[Input Boundary: Start]

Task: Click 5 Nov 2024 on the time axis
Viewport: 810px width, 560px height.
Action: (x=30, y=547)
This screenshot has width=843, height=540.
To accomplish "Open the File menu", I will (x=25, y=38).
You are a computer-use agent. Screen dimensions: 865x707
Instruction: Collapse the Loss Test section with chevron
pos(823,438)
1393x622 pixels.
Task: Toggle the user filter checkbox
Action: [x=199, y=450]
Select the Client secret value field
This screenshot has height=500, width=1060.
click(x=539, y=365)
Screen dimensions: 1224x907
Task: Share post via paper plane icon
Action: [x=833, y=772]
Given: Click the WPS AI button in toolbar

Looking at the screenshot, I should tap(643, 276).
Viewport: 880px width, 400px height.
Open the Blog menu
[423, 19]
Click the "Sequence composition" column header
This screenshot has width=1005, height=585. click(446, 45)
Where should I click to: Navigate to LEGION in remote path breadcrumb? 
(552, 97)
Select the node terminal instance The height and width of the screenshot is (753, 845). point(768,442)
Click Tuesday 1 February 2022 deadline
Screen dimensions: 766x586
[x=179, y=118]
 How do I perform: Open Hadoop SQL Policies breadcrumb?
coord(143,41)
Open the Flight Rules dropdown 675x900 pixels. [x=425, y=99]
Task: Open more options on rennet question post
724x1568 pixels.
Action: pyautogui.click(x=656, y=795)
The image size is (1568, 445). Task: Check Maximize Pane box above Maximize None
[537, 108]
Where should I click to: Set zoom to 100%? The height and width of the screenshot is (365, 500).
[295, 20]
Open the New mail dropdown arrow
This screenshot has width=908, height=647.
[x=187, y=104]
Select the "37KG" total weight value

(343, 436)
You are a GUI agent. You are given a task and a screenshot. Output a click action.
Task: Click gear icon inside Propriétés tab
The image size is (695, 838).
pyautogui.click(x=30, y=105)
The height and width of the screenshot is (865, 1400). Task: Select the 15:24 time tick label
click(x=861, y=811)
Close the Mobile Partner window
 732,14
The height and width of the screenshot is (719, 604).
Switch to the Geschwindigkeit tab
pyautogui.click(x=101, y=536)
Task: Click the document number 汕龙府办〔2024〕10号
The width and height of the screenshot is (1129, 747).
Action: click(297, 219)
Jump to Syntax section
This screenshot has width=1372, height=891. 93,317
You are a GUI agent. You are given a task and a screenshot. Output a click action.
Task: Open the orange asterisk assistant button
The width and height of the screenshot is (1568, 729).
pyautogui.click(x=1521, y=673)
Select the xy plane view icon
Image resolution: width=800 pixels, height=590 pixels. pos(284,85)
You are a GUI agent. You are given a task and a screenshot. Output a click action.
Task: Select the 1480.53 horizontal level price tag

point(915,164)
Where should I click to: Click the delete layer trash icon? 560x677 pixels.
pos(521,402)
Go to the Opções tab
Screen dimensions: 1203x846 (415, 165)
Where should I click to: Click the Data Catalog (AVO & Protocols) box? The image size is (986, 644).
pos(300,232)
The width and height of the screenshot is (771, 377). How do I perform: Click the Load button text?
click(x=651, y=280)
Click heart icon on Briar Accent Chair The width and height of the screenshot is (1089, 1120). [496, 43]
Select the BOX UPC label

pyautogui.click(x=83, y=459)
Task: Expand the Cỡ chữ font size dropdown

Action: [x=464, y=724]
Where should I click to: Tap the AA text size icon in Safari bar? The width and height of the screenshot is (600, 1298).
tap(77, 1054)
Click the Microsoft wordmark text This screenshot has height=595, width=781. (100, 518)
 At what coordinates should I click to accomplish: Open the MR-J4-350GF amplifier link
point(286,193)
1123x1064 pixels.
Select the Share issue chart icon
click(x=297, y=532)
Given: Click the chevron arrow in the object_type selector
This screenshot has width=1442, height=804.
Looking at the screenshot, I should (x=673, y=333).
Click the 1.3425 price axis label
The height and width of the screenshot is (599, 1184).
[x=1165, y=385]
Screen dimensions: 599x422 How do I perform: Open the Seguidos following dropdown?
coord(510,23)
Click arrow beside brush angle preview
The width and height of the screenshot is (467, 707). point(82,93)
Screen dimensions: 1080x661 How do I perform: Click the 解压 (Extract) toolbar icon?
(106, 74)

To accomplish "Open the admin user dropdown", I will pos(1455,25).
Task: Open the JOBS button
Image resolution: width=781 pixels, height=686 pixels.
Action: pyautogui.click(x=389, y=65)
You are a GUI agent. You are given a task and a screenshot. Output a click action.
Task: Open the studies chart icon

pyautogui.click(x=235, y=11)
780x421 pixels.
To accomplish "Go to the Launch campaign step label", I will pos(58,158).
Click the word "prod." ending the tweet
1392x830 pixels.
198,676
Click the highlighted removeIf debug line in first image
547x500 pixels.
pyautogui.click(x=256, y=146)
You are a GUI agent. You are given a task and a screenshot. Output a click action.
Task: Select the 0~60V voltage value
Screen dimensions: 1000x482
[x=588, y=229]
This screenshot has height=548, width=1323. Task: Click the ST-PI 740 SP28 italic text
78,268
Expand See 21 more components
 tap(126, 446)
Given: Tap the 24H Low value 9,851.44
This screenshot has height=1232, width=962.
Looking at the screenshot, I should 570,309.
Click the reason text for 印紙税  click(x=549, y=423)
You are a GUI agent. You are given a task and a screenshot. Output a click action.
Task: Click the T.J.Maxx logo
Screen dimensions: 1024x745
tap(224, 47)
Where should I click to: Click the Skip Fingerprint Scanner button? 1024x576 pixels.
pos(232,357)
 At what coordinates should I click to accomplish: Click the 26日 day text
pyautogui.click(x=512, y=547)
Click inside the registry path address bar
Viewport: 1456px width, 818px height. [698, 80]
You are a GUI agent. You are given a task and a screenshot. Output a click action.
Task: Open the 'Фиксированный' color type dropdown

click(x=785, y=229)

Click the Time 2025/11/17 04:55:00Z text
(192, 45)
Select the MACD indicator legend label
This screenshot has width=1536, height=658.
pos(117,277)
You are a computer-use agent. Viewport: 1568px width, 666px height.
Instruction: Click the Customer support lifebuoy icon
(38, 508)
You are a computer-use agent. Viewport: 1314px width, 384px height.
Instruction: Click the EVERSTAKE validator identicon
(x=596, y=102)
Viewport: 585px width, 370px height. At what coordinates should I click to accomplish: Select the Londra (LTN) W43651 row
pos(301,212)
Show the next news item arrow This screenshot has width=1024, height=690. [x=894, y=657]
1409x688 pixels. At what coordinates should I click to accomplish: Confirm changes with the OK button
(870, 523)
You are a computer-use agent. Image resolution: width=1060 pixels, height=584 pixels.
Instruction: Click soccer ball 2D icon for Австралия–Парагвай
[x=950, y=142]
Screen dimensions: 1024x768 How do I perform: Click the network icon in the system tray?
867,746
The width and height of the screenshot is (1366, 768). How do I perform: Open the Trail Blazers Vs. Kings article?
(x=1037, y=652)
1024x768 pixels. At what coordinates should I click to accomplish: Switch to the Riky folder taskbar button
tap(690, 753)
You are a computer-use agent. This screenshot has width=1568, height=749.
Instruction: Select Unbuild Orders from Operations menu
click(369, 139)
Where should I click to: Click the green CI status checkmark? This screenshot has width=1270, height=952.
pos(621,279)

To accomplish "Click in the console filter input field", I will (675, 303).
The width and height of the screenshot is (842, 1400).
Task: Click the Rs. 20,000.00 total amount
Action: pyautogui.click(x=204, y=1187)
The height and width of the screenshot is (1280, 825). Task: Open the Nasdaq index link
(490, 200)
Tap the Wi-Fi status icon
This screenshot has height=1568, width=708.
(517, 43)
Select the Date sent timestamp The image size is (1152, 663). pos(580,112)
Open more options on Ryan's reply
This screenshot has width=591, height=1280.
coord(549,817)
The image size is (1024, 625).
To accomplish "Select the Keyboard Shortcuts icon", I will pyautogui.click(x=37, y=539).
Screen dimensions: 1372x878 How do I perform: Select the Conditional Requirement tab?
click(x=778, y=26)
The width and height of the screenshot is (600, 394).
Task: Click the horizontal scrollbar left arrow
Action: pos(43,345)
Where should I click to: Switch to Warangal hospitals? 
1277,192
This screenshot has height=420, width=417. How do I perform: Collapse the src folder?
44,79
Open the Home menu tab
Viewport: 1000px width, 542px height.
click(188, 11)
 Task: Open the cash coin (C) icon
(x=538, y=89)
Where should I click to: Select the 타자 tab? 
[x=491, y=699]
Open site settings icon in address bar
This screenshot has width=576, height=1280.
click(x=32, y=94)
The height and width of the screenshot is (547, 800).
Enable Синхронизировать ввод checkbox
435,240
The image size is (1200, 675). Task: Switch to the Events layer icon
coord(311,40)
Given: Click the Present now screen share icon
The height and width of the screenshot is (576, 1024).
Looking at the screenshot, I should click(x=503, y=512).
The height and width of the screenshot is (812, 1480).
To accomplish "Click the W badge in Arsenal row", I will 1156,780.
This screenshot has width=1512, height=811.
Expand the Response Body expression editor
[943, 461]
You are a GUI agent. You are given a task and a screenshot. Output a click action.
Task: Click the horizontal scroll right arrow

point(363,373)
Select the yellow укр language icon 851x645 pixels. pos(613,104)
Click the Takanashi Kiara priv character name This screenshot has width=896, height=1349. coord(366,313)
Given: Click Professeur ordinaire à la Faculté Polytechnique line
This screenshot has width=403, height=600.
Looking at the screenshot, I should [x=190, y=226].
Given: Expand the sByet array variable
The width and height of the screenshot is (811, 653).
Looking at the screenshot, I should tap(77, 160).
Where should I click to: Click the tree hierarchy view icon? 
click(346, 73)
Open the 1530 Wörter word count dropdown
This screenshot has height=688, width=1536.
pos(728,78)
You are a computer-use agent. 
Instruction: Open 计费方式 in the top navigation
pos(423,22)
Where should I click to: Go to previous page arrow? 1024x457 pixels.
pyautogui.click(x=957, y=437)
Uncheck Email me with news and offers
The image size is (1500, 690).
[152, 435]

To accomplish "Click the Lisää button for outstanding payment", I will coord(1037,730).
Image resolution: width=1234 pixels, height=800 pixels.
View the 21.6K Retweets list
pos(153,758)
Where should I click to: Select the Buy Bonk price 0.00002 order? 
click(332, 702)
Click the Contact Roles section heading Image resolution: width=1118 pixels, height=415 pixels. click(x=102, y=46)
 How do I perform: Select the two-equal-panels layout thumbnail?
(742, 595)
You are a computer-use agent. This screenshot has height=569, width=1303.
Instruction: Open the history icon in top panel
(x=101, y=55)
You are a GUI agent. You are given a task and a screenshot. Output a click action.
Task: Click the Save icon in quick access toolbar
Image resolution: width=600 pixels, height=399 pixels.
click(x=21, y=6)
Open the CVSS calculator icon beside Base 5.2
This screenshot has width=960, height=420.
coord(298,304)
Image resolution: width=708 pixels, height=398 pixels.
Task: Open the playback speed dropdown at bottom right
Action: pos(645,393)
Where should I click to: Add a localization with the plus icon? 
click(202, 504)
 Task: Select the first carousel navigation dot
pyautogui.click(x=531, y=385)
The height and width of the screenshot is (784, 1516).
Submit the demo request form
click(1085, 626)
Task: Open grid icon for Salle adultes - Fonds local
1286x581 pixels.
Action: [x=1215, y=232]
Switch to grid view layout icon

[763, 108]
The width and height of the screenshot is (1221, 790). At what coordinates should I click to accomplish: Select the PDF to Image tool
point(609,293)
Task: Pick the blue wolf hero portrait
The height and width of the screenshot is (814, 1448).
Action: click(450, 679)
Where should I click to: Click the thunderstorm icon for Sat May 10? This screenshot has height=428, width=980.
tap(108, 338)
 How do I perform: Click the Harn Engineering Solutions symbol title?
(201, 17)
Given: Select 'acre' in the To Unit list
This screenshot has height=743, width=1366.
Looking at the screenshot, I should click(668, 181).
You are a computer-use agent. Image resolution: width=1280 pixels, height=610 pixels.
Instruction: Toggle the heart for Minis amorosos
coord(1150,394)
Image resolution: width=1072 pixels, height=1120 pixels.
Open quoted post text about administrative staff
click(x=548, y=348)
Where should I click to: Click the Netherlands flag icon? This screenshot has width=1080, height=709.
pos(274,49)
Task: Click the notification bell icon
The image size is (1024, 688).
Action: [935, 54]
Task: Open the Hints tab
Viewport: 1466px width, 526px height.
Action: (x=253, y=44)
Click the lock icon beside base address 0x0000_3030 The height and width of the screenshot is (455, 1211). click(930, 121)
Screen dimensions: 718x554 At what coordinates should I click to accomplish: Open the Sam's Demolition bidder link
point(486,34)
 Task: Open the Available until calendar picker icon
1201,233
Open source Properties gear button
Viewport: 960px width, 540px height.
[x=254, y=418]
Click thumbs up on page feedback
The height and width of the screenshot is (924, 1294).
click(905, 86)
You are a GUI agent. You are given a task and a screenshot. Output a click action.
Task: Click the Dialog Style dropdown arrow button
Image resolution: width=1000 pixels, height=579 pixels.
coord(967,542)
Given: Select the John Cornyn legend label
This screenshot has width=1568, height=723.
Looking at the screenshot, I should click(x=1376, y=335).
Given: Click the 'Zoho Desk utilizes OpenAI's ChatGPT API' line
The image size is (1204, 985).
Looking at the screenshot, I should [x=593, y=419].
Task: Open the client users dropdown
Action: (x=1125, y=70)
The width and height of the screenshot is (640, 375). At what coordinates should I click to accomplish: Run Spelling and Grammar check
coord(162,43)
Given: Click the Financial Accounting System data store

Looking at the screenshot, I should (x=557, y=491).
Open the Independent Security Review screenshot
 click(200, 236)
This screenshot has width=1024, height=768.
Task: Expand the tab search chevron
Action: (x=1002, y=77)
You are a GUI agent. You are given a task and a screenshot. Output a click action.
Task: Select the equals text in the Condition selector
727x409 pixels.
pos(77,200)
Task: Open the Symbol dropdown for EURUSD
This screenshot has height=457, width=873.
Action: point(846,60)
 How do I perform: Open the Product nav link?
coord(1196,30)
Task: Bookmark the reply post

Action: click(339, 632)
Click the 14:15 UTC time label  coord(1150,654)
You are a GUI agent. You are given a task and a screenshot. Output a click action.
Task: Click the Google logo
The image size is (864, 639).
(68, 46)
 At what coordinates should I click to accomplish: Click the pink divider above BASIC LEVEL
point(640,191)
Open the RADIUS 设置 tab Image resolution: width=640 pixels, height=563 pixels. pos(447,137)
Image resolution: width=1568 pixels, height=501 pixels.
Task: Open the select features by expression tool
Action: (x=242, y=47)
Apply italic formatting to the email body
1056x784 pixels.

[Input Boundary: End]

Please go through the entries and show every line with the word "axis".

# Problem solution:
Task: Click 5 Nov 2024 on the time axis
Click the 1.3425 price axis label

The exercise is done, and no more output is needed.